(Extracted data entries)
BEGIN
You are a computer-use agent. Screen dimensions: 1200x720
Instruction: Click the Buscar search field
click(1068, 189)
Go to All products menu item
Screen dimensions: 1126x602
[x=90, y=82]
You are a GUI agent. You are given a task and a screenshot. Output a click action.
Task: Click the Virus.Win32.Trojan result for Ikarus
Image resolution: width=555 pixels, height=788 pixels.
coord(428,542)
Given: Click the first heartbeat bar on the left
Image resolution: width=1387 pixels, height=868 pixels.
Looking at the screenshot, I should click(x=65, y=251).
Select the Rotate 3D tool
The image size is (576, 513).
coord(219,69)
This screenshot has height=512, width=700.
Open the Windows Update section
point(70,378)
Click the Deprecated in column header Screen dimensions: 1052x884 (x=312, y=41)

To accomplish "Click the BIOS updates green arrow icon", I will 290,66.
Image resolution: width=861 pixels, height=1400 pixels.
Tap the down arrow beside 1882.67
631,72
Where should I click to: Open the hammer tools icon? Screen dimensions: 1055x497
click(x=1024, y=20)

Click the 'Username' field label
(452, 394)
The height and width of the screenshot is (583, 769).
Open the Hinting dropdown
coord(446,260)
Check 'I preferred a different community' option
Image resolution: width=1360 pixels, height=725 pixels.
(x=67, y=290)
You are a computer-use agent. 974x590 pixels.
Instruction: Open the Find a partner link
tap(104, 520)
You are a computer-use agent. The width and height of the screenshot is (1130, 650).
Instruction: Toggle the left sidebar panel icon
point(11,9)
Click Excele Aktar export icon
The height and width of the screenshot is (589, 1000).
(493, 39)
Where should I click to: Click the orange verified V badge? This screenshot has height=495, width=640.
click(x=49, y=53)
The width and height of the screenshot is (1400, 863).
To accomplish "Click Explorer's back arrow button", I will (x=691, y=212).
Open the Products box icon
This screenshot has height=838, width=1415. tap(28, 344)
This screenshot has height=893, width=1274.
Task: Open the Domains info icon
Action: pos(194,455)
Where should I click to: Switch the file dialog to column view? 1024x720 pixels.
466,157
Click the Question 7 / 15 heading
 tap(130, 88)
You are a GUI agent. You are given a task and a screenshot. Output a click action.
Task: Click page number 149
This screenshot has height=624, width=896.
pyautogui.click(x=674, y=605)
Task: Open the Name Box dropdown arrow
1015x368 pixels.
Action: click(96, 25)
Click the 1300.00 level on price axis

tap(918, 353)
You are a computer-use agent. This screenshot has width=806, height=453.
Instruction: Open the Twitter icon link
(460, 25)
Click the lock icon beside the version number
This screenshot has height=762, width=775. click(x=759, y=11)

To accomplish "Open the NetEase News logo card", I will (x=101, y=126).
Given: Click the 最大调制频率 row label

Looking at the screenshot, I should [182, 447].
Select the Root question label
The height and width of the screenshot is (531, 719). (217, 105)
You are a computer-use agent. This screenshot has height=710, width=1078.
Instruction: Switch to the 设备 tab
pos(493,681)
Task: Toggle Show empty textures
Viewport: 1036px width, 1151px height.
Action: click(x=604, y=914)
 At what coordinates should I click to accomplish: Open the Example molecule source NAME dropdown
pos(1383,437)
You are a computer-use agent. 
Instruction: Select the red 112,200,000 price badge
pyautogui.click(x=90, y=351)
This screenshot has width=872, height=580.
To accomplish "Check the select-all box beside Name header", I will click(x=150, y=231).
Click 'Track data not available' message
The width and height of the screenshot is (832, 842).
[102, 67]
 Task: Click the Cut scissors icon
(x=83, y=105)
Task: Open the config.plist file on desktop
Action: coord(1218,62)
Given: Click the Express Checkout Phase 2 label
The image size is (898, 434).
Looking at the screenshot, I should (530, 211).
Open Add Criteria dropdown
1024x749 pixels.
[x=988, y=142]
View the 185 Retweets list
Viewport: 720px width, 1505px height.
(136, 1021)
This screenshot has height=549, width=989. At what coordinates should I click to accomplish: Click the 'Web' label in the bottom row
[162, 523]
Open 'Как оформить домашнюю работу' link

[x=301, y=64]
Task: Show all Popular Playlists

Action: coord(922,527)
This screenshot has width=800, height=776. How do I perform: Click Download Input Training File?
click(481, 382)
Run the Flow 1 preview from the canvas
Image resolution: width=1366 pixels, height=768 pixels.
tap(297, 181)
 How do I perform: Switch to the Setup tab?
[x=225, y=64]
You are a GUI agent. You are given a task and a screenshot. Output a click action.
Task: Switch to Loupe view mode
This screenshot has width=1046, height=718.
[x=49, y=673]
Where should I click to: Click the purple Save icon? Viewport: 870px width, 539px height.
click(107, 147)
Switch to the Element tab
END
*REQUIRED WORK*: A verbatim copy of all the entries is the expected result.

*EXPECTED OUTPUT*:
You are a computer-use agent. Screen dimensions: 1200x720
Instruction: Click the Buscar search field
click(1068, 189)
Go to All products menu item
Screen dimensions: 1126x602
[x=90, y=82]
You are a GUI agent. You are given a task and a screenshot. Output a click action.
Task: Click the Virus.Win32.Trojan result for Ikarus
Image resolution: width=555 pixels, height=788 pixels.
coord(428,542)
Given: Click the first heartbeat bar on the left
Image resolution: width=1387 pixels, height=868 pixels.
Looking at the screenshot, I should click(x=65, y=251).
Select the Rotate 3D tool
The image size is (576, 513).
coord(219,69)
This screenshot has height=512, width=700.
Open the Windows Update section
point(70,378)
Click the Deprecated in column header Screen dimensions: 1052x884 (x=312, y=41)

To accomplish "Click the BIOS updates green arrow icon", I will 290,66.
Image resolution: width=861 pixels, height=1400 pixels.
Tap the down arrow beside 1882.67
631,72
Where should I click to: Open the hammer tools icon? Screen dimensions: 1055x497
click(x=1024, y=20)

Click the 'Username' field label
(452, 394)
The height and width of the screenshot is (583, 769).
Open the Hinting dropdown
coord(446,260)
Check 'I preferred a different community' option
Image resolution: width=1360 pixels, height=725 pixels.
(x=67, y=290)
You are a computer-use agent. 974x590 pixels.
Instruction: Open the Find a partner link
tap(104, 520)
You are a computer-use agent. The width and height of the screenshot is (1130, 650).
Instruction: Toggle the left sidebar panel icon
point(11,9)
Click Excele Aktar export icon
The height and width of the screenshot is (589, 1000).
(493, 39)
Where should I click to: Click the orange verified V badge? This screenshot has height=495, width=640.
click(x=49, y=53)
The width and height of the screenshot is (1400, 863).
To accomplish "Click Explorer's back arrow button", I will (x=691, y=212).
Open the Products box icon
This screenshot has height=838, width=1415. tap(28, 344)
This screenshot has height=893, width=1274.
Task: Open the Domains info icon
Action: pos(194,455)
Where should I click to: Switch the file dialog to column view? 1024x720 pixels.
466,157
Click the Question 7 / 15 heading
 tap(130, 88)
You are a GUI agent. You are given a task and a screenshot. Output a click action.
Task: Click page number 149
This screenshot has height=624, width=896.
pyautogui.click(x=674, y=605)
Task: Open the Name Box dropdown arrow
1015x368 pixels.
Action: click(96, 25)
Click the 1300.00 level on price axis

tap(918, 353)
You are a computer-use agent. This screenshot has width=806, height=453.
Instruction: Open the Twitter icon link
(460, 25)
Click the lock icon beside the version number
This screenshot has height=762, width=775. click(x=759, y=11)

To accomplish "Open the NetEase News logo card", I will (x=101, y=126).
Given: Click the 最大调制频率 row label

Looking at the screenshot, I should [182, 447].
Select the Root question label
The height and width of the screenshot is (531, 719). (217, 105)
You are a computer-use agent. This screenshot has height=710, width=1078.
Instruction: Switch to the 设备 tab
pos(493,681)
Task: Toggle Show empty textures
Viewport: 1036px width, 1151px height.
Action: click(x=604, y=914)
 At what coordinates should I click to accomplish: Open the Example molecule source NAME dropdown
pos(1383,437)
You are a computer-use agent. 
Instruction: Select the red 112,200,000 price badge
pyautogui.click(x=90, y=351)
This screenshot has width=872, height=580.
To accomplish "Check the select-all box beside Name header", I will click(x=150, y=231).
Click 'Track data not available' message
The width and height of the screenshot is (832, 842).
[102, 67]
 Task: Click the Cut scissors icon
(x=83, y=105)
Task: Open the config.plist file on desktop
Action: coord(1218,62)
Given: Click the Express Checkout Phase 2 label
The image size is (898, 434).
Looking at the screenshot, I should (530, 211).
Open Add Criteria dropdown
1024x749 pixels.
[x=988, y=142]
View the 185 Retweets list
Viewport: 720px width, 1505px height.
(136, 1021)
This screenshot has height=549, width=989. At what coordinates should I click to accomplish: Click the 'Web' label in the bottom row
[162, 523]
Open 'Как оформить домашнюю работу' link

[x=301, y=64]
Task: Show all Popular Playlists

Action: coord(922,527)
This screenshot has width=800, height=776. How do I perform: Click Download Input Training File?
click(481, 382)
Run the Flow 1 preview from the canvas
Image resolution: width=1366 pixels, height=768 pixels.
tap(297, 181)
 How do I perform: Switch to the Setup tab?
[x=225, y=64]
You are a GUI agent. You are given a task and a screenshot. Output a click action.
Task: Switch to Loupe view mode
This screenshot has width=1046, height=718.
[x=49, y=673]
Where should I click to: Click the purple Save icon? Viewport: 870px width, 539px height.
click(107, 147)
Switch to the Element tab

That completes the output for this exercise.